Limitations of the study

IBS diagnosis can be challenging due to the resemblance of its symptoms to those of other GI disorders, such as lactose or fructose intolerance. It was suggested that 86% of IBS patients may also suffer from lactose intolerance (30). This could lead to an overestimation of IBS prevalence due to the similarity of symptoms characteristic for these conditions (30). In the current study, NCGS and lactose intolerance were evaluated only based on positive patient history. Therefore, future investigations should utilize objective tests to exclude the presence of food intolerance in patients. Future research on QoL should involve a larger study sample to accurately evaluate the potential influence of IBS symptoms on the QoL of both patients and CON.

Conclusions

PCOS did not seem to influence IBS prevalence among the studied patient population, although many PCOS patients met the Rome IV criteria for IBS diagnosis. Hyperandrogenism, BMI and WHtR do not appear to affect IBS prevalence in PCOS. PCOS with concomitant IBS is associated with a decreased QoL and a more frequent occurrence of depressive symptoms than what could be observed in PCOS only. IBS-PCOS women may present with more warning signs than women with IBS only, which could signal a higher risk of organic disease.

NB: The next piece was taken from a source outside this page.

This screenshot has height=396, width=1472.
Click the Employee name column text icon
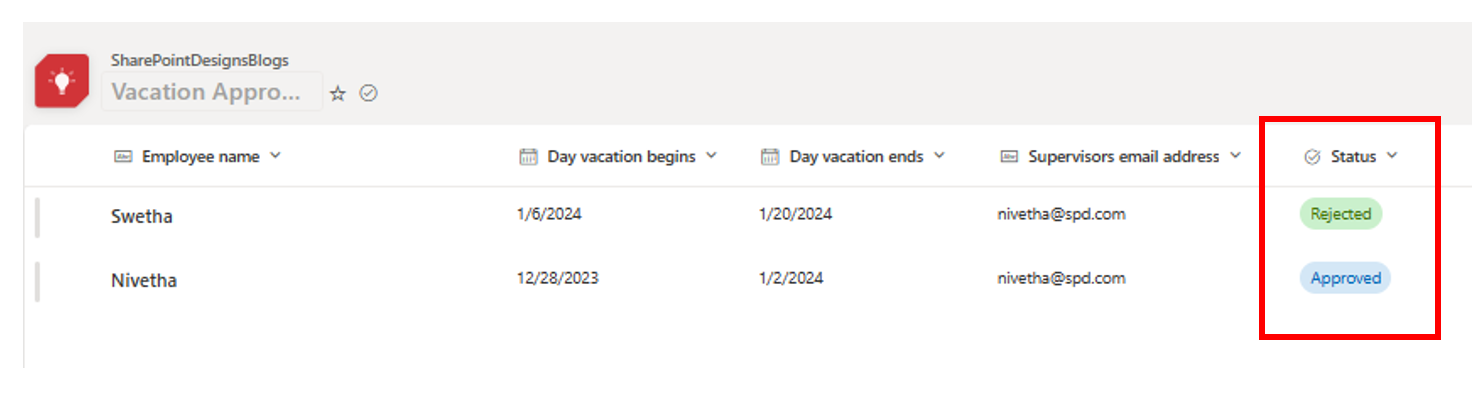pos(123,156)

A relationship between comorbidity of PCOS and IBS and increased MS prevalence was also noted. Therefore, it would be advisable to expand the diagnostic process of affected women to manage the range of possible symptoms more effectively and improve patients’ QoL.

Declaration of interest

The authors declare that there is no conflict of interest that could be perceived as prejudicing the impartiality of the research reported.

Funding

This work did not receive any specific grant from any funding agency in the public, commercial or not-for-profit sector.